The rationale behind a distributed approach is that dialogue on complex issues should include a range of conversations that happen in different spaces. Distributed dialogue has the advanatge of offering a number of entry points for citizens and other stakeholders across multiple areas. This can ensure that large numbers of people engage meaningfully in the debate, while allowing organisers to tap into a wide range of expertise and local experiences.
A distributed dialogue approach will be:
- Devolved because it requires a top-down engagement method launched from the centre but influenced by a wide range of actors from local contexts. It makes use of various networks and community activists to reach out to citizens. While normally groups might remain unconnected and work in isolation, Distributed Dialogue envisages a clear channel between the various groups involved and the results of the different conversations will be fed back into the decision-making process.
- Well promoted, because promotion of the process to potential participants and the public at large through the mass media is crucial to the success of the dialogue exercise.

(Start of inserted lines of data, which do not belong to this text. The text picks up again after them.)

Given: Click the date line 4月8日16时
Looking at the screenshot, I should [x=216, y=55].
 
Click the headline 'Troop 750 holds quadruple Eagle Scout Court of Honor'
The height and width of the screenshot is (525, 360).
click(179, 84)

- Collaborative, because, unlike a consultation process, in a distributed dialogue citizens are equipped with the necessary tools to engage in the conversation, from good non-biased information to building skills and confidence.
- Open, because there should not be pre-determined outcomes. Although the process should be structured, it should not be constrained by narrow and leading questions, rather citizens should be allowed to drive the discussion and set the agenda.
- Of mixed methodology, because this approach merge online and offline approaches and diversify methods of engagement at different times and in different situations, to ensure a broad range of people have the opportunity to engage.
- Influential, because the outcomes of these dialogues should be linked to the policy cycle and fed back into decision-making. The process should be open and participants should be able to have an input on the process and on designing the dialogue.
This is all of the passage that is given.